The infrastructure of links between both types of rooms reflects the relationships among poems and places. Some of these relationships are fairly explicit (e.g., Lear's poem "The Dong with a Luminous Nose" is a retelling -- from a different viewpoint -- of his earlier poem "The Jumblies"), but I am especially interested in also representing implicit or provisional links between the objects (e.g., the connection between two differently-named places that serve similar functions within the poems). By creating variants of the standard exit object (a relatively simple task in MOO), I will be able to create visually distinct link types to express these different relationships.
Future additions to the MOO environment will include textual, contextual, and interpretive notes (which could take the form of separate spaces, of note objects placed in the room upon which they comment, or of more exotic interactive objects). Since one of the specific virtues of MOO is collaborative construction, I plan to leave some of the furnishing of Gromboolia to groups of students, whom I will bring to Gromboolia beginning later this spring. Gathering data about student interaction with and enhancement of the MOO space, and refining the space in response to that data will constitute the second phase of the project.
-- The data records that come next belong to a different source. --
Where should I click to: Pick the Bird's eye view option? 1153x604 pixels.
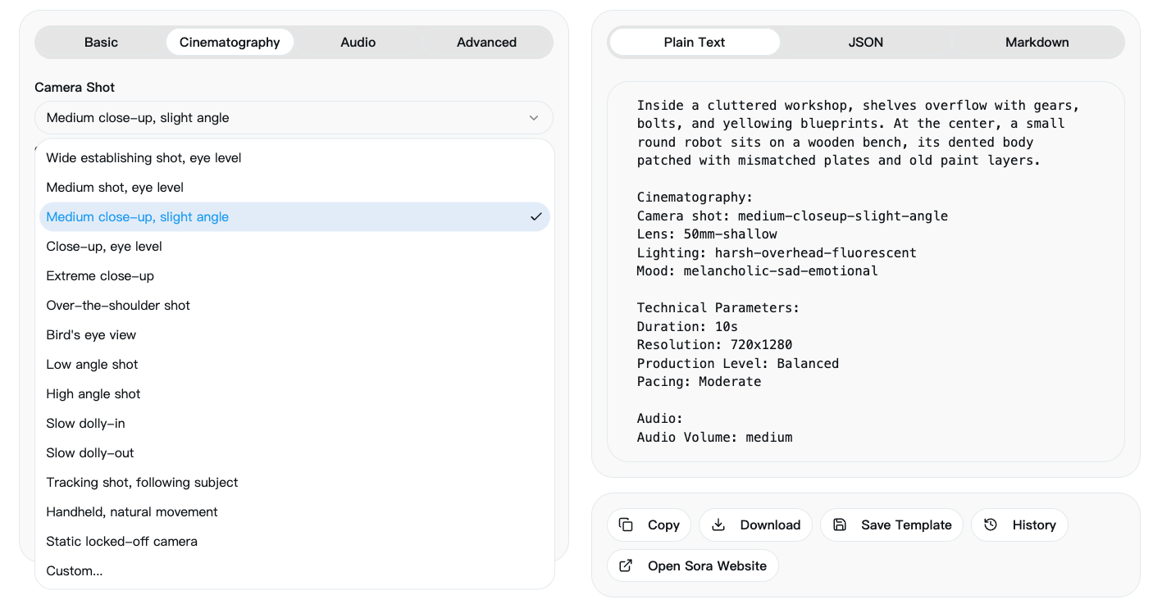pyautogui.click(x=92, y=335)
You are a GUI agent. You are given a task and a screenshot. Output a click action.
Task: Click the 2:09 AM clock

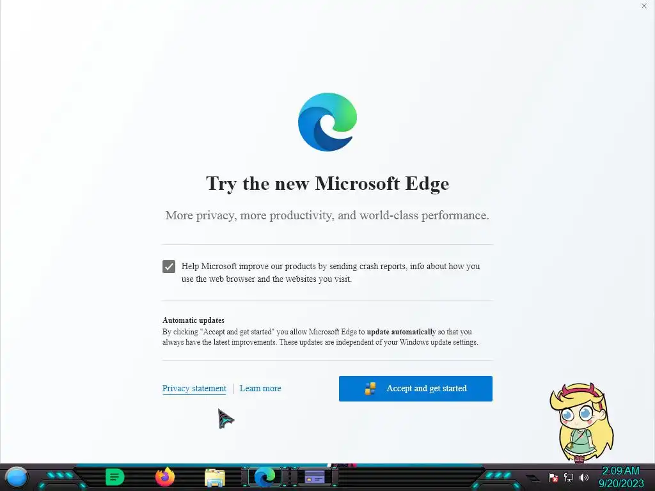click(620, 471)
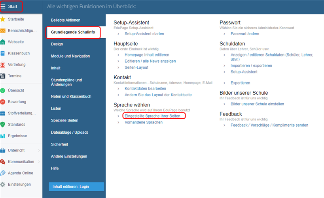324x198 pixels.
Task: Open Eingestellte Sprache Ihrer Seiten link
Action: [152, 116]
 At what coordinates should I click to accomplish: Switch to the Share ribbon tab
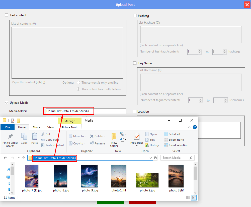[x=36, y=127]
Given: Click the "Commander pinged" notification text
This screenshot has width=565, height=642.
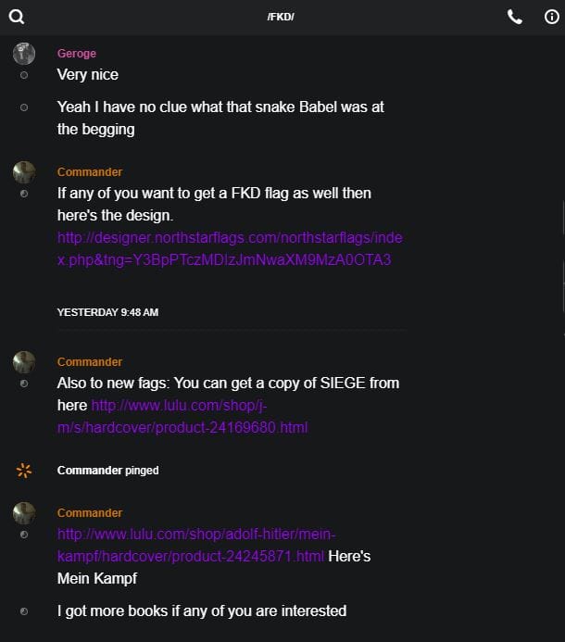Looking at the screenshot, I should click(x=107, y=471).
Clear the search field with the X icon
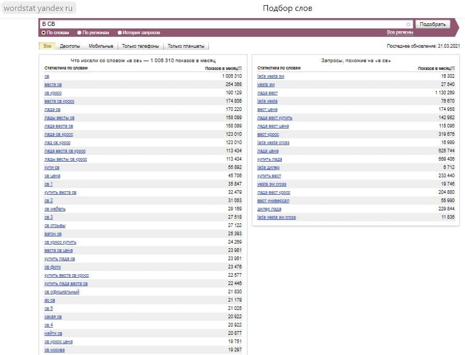This screenshot has width=465, height=355. (408, 24)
The final result of this project will be a working MOO-based, hypertextual literature classroom, one that provides an engaging environment for learning about a particular literary topic and that provides models for the development of similar spaces for other topics. Besides the creation of the Gromboolia environment itself, I see this project as bridging the current gap between hypertext theory and computer pedagogy, potentially broadening the scope of both fields. To hypertext theory, it will bring the idea of hypertext as a shared space and of hypertext reading as a potentially social, rather than purely solitary, activity._4_ To the discourse on online learning environments, it will provide a MOO classroom where the subject of instruction is the teaching environment, where the structure of the knowledge to be learned or the topic to be explored shapes the space of instruction itself. In so doing, I hope to begin to reveal the unrealized potential of MOO noted by Espen Aarseth when he states that they "are not the poor relatives of more artistic textual media but contain a potential for textual complexity and diversity that is far from mastered, or even conjectured, at the present time" [1].
_1_ MOO is a variant of an older technology, MUD (Multi-User Dungeon/Domain/Dimension), which was first developed in 1979 by Roy Trubshaw and Richard Bartle at Essex University. For an overview of the early history of MUDs and MOOs and their use as educational resources, see Haynes and Holmevik [8].
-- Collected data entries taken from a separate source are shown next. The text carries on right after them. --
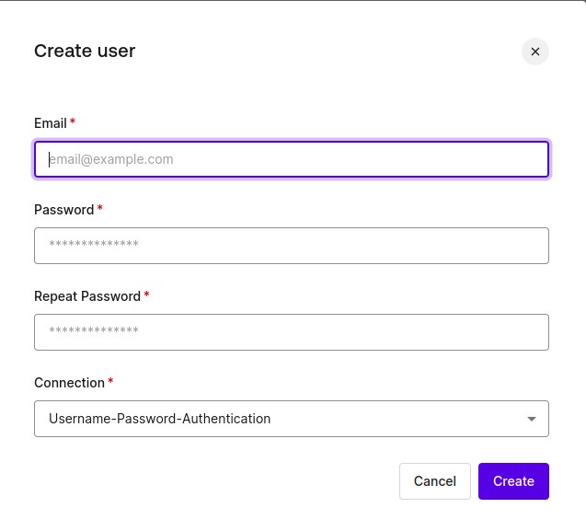Click the red asterisk beside Email
This screenshot has width=586, height=531.
pyautogui.click(x=73, y=121)
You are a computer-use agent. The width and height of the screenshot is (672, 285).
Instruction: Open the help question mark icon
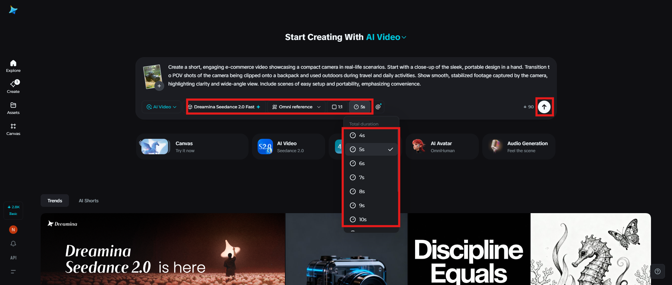click(x=658, y=271)
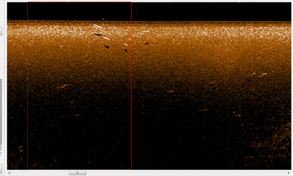Mark the bright orange streak at far right

click(262, 75)
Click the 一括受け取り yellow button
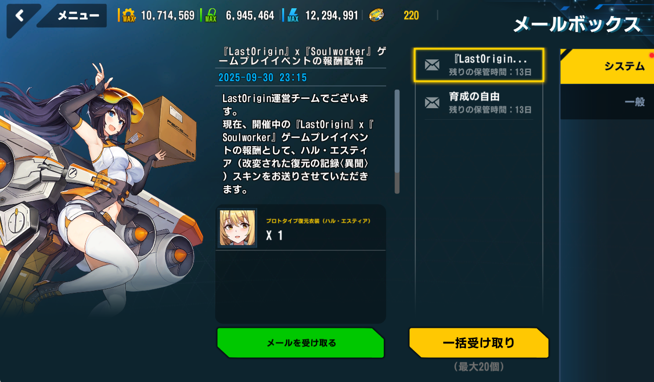 coord(479,343)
_2_ Much of the most famous work on MUDs and MOOs -- for example, Sherry Turkle's work on identity construction online [12] or Julian Dibble's account of the infamous "virtual rape" in LamdaMOO [5] -- also shares this bias.
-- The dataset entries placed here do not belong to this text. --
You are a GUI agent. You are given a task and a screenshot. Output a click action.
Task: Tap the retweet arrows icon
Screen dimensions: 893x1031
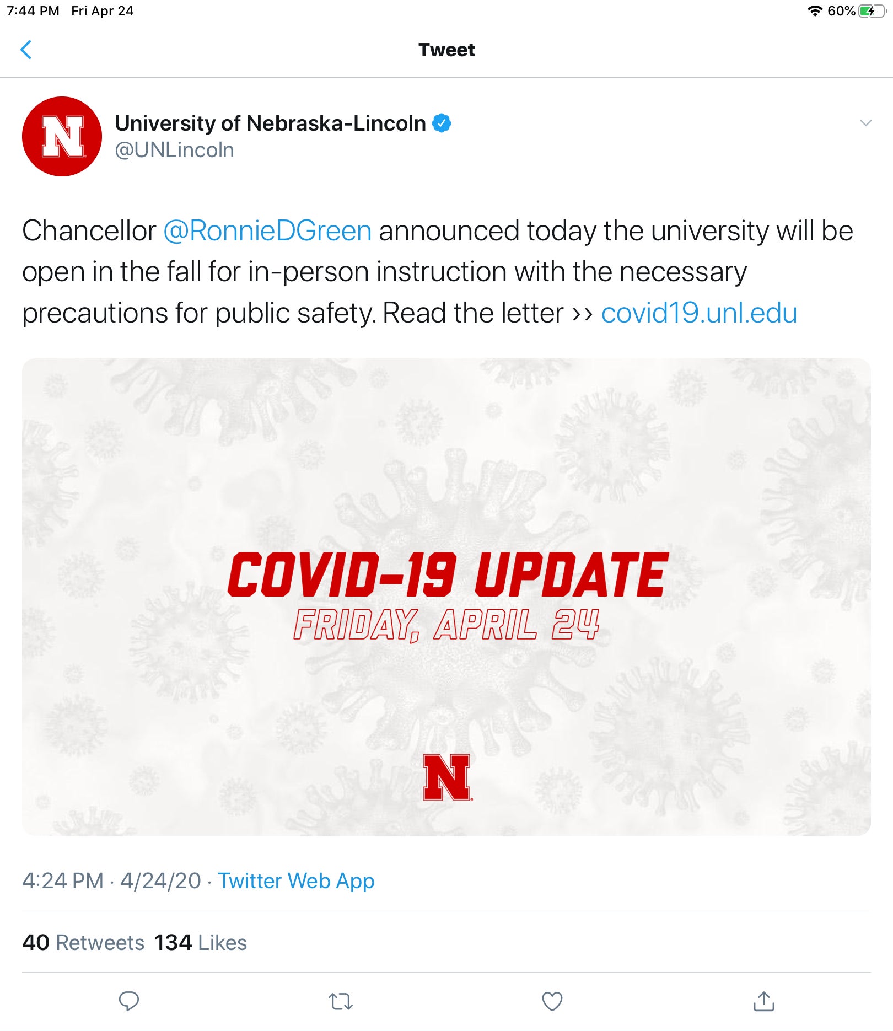tap(341, 1001)
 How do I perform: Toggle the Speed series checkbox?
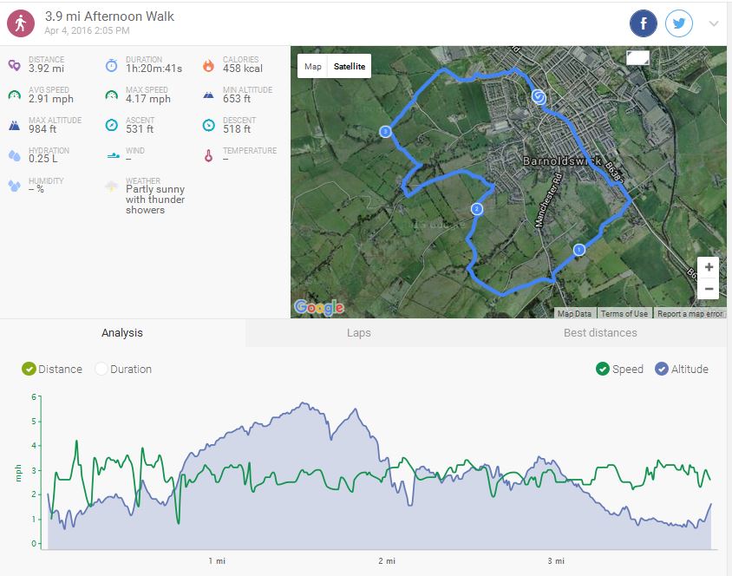pyautogui.click(x=603, y=369)
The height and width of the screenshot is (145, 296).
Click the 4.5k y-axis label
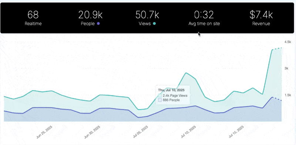(288, 42)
_3_ LinguaMOO [11], created by Cynthia Haynes and Jan Rune Holmevik, was one of the pioneers in developing a web-based MOO interface. Their interface, called enCore Xpress, uses a Java telnet client running inside a standard web browser, allowing synchronous interaction with the MOO via typed commands while viewing MOO spaces and objects as HTML content.
_4_ The idea of social hypertext is raised briefly by Mark Bernstein in his presentation of the "exotic" systems Card Shark and Thespis [2].